Eso es algo que siempre me maravilla: el arte va kilómetros por delante de la ciencia. La ciencia necesita lógica, pruebas, datos, razonamientos. El arte, en cambio, es intuición, riesgo, salto al vacío. El arte puede matar y revivir a un personaje en la misma página. La ciencia, hasta hoy, no. Y no lo digo como crítica: son naturalezas distintas.
Ahí están Julio Verne y Da Vinci para demostrarlo. Verne imaginó viajes submarinos cuando ni siquiera existían las bases técnicas para construir un submarino. Da Vinci soñó con un aeroplano siglos antes de que los hermanos Wright levantaran el primero del suelo. El arte siempre ha sido un visionario del futuro. Nos muestra lo que todavía no sabemos hacer, pero quizá algún día lograremos.
La IA y lo humano
Con la inteligencia artificial pasa algo parecido, pero aquí quiero ser claro: la IA no es, ni será jamás, un ser humano. Podrá imitar nuestra forma de escribir, nuestras voces, nuestras emociones; podrá aprender patrones, resolver problemas, hasta “crear” música o imágenes. Pero no siente, no vive, no sueña. Imitar no es ser.
El problema no es la IA en sí misma. El problema somos nosotros, los que la creamos. Nosotros decidimos para qué la usamos, quién la controla, en qué manos la dejamos. Si algo hay que vigilar, no es a la máquina: es al poder que la maneja.
Pensemos en Internet. Fue, quizá, el invento más revolucionario de nuestra época. Antes, solo quienes tenían bibliotecas, dinero o acceso privilegiado podían encontrar información. Hoy, alguien en el rincón más apartado del mundo, con un celular y una conexión débil, puede investigar lo mismo que un académico en Harvard. ¿Qué otra herramienta ha democratizado tanto el conocimiento? Ninguna.
Por supuesto, Internet trajo peligros y excesos: manipulación de datos, concentración de poder, fake news. Pero, si ponemos todo en la balanza, ha sido un motor de progreso humano incomparable. Y la IA es igual: una herramienta. Ni ángel, ni demonio. Depende de cómo la usemos.

Ítems almacenados —
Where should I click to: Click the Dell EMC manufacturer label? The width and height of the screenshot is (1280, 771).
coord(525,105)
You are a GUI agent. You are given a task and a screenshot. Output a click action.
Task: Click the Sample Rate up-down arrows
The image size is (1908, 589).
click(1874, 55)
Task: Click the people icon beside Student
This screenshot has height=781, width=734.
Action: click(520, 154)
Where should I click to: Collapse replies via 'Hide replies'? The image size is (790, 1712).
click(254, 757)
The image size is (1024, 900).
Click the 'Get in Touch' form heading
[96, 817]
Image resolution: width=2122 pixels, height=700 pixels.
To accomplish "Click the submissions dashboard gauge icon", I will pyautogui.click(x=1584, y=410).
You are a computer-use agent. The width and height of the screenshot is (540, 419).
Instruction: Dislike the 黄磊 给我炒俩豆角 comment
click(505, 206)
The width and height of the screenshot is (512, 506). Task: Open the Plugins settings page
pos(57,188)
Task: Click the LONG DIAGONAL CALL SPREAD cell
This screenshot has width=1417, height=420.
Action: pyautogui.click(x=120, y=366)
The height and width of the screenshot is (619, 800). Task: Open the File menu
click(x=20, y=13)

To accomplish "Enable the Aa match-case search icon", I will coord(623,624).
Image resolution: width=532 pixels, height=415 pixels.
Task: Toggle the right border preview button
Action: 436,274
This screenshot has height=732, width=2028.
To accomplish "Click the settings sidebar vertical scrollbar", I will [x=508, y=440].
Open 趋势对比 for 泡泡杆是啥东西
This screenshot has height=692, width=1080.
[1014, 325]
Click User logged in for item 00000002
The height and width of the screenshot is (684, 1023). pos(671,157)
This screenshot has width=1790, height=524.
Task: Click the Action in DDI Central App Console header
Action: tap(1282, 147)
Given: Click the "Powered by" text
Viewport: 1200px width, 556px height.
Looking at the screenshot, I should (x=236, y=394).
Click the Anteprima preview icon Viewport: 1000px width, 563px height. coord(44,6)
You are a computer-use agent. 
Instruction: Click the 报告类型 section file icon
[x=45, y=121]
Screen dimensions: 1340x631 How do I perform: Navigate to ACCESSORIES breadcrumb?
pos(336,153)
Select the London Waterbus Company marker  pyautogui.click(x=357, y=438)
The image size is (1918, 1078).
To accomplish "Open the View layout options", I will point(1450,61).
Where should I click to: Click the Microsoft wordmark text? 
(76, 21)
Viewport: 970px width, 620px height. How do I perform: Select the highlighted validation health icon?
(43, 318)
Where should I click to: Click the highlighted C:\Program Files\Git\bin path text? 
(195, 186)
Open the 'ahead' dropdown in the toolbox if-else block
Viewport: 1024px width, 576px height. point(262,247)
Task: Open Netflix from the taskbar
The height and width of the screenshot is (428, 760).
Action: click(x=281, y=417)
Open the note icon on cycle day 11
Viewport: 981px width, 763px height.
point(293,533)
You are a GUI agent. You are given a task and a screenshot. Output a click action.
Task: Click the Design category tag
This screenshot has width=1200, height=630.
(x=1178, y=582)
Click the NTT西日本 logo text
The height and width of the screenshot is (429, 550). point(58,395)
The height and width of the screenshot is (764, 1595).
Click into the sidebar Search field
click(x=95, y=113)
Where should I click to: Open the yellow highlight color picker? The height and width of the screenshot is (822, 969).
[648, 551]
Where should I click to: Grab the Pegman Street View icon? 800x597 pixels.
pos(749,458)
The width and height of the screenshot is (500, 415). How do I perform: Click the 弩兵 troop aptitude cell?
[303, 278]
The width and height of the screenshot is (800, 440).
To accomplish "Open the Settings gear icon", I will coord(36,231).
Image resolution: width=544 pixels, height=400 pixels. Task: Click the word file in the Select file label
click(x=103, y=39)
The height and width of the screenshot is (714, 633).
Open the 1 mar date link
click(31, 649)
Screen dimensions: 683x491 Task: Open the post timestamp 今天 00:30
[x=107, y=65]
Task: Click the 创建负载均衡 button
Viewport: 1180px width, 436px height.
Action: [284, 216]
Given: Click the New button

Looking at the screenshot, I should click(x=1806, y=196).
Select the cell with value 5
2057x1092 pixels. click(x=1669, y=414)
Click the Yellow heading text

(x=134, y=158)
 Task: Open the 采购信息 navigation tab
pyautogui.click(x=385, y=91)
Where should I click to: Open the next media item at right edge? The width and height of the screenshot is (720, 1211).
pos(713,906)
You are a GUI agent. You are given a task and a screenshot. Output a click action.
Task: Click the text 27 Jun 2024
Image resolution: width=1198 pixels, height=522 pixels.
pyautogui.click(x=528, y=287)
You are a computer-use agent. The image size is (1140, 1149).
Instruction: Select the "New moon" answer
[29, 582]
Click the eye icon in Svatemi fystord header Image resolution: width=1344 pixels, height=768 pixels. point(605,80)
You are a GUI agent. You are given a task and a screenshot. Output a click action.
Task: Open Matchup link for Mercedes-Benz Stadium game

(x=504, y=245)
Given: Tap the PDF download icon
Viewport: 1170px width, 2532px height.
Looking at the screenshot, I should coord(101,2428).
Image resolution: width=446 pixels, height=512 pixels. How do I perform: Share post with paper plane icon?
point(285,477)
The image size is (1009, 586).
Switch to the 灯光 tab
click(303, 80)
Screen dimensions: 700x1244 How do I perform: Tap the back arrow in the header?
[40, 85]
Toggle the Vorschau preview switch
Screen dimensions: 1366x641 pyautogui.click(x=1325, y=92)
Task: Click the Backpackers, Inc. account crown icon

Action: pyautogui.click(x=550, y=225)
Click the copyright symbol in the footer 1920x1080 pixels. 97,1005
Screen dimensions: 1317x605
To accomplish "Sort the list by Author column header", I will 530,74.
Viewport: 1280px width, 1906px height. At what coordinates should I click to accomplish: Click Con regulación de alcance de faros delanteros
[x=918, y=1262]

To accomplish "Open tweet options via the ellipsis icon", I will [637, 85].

QUÉ SE PIDE —
Prolonga el texto sobre el arte, la ciencia y la inteligencia artificial a partir de su última oración. Los ítems no tienen ningún papel en esto.

RESPUESTA AL PROBLEMA —
El miedo y los profetas del desastre
Cuando surgen tecnologías que la gente no comprende, siempre aparece el miedo. Pasó en la Edad Media con los flagelantes, esos que recorrían los pueblos diciendo que el fin del mundo estaba cerca y que todo era un castigo divino. Pasó con las vacunas, cuando muchos llegaron a creer que inyectarse era dejarse poner un chip para ser controlados. Y ahora pasa con la IA.
Sí, hay que tener cuidado, pero no miedo. Prevenir no es paralizarse. La prevención es reflexión, es pensar en límites, en reglas, en ética. No se trata de detener el avance, sino de decidir juntos hacia dónde queremos que nos lleve.
Lo que sí me preocupa —y aquí coincido con varios analistas— es que la tecnología, si no se regula, puede terminar en manos de unos pocos para dominar a muchos. Ese es el verdadero riesgo. No es la IA como tal: son las relaciones de poder que se construyen alrededor de ella.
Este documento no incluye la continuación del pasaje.